• **Instructions for the task**
Word for word, restate the entries below from their first line through the line that contains "Alexa Skill – English (434, 2405)".

(Information provided)

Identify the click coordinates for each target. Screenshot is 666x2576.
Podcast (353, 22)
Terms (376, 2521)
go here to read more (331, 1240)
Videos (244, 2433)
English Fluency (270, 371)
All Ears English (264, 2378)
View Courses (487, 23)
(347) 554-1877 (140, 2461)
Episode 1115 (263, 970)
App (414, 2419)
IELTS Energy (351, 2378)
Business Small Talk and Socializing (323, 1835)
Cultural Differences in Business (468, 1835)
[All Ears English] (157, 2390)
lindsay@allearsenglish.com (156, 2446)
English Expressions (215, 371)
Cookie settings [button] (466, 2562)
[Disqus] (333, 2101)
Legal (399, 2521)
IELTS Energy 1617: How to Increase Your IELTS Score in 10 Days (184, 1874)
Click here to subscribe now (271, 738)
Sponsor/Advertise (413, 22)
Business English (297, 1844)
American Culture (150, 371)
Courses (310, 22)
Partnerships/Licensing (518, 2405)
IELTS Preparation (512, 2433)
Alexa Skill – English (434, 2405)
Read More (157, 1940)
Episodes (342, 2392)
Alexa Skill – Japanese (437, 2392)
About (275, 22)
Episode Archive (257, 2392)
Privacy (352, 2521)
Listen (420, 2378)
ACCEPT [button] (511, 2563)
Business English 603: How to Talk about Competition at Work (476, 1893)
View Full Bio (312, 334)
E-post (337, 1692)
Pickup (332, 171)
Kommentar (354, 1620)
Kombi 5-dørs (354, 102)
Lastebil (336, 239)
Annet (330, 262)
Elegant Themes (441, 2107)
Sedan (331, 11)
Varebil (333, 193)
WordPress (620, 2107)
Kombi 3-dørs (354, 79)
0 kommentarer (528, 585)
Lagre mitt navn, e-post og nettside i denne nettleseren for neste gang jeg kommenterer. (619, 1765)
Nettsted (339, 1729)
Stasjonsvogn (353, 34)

(End Information provided)

• **Reply**
Identify the click coordinates for each target. Screenshot is 666x2576.
Podcast (353, 22)
Terms (376, 2521)
go here to read more (331, 1240)
Videos (244, 2433)
English Fluency (270, 371)
All Ears English (264, 2378)
View Courses (487, 23)
(347) 554-1877 (140, 2461)
Episode 1115 (263, 970)
App (414, 2419)
IELTS Energy (351, 2378)
Business Small Talk and Socializing (323, 1835)
Cultural Differences in Business (468, 1835)
[All Ears English] (157, 2390)
lindsay@allearsenglish.com (156, 2446)
English Expressions (215, 371)
Cookie settings [button] (466, 2562)
[Disqus] (333, 2101)
Legal (399, 2521)
IELTS Energy 1617: How to Increase Your IELTS Score in 10 Days (184, 1874)
Click here to subscribe now (271, 738)
Sponsor/Advertise (413, 22)
Business English (297, 1844)
American Culture (150, 371)
Courses (310, 22)
Partnerships/Licensing (518, 2405)
IELTS Preparation (512, 2433)
Alexa Skill – English (434, 2405)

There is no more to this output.